Developing: Dogfish Head challenges Whip In over Namaste Brewing

Throughout the Indian subcontinent and beyond, the word namaste may be a respectful greeting, one used to conote well wishes and mutual regard, but today in the craft beer world, it’s wrapped up in a much more American dispute–trademark infringement. According to a Facebook post from Dipak Topiwala of The Whip In, the Austin-based Indian brewpub/craft beer bar/bottle shop has been hit with a trademark cease and desist order from Dogfish Head Brewing. Screen Shot 2013-09-24 at 2.16.14 PM

The issue? The Whip In’s recently created nano brewery, Namaste Brewing, happens to share a name with Dogfish Head’s witbier.

The story has been picked up by Eater Austin, and Austinites on Reddit are pretty upset by what they see as a discernible lack of Namaste happening here.

Meanwhile, in a post on their blog titled “Searching for a friendly solution,” Dogfish Head has stated that they did not send a formal cease and desist to Namaste Brewing and that they hope to resolve the issue brewer-to-brewer:

Because we believe in working collaboratively with other brewers in handling these disputes, we have called and emailed Namaste Brewing in hopes of resolving the matter brewer-to-brewer. (We have not sent a cease-and-desist and have not taken any legal action, as has been reported.) We have given them several creative solutions in an effort to alleviate any hardship they might face in making the changes, including the option to continue to sell the beer at their existing location and at festivals. Another option was to allow them ample time to phase out the name.

This is of course the latest issue in a long line of trademark disputes in the beer world (See: Magic Hat Vs. West Sixth, Anheuser-Busch Vs. Belleville Brewing) But, there have been examples of breweries taking more civil approaches, with Russian River and Avery’s “Collaboration not Litigation” probably being the most famous.

[Records from a data collection]
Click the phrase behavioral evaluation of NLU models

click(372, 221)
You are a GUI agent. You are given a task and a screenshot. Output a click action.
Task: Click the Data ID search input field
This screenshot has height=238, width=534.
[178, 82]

→ Instructions to follow
Please list the breweries named in the earlier trademark disputes that the article on the Dogfish Head dispute cites in parentheses.

→ Written solution
Magic Hat, West Sixth, Anheuser-Busch, Belleville Brewing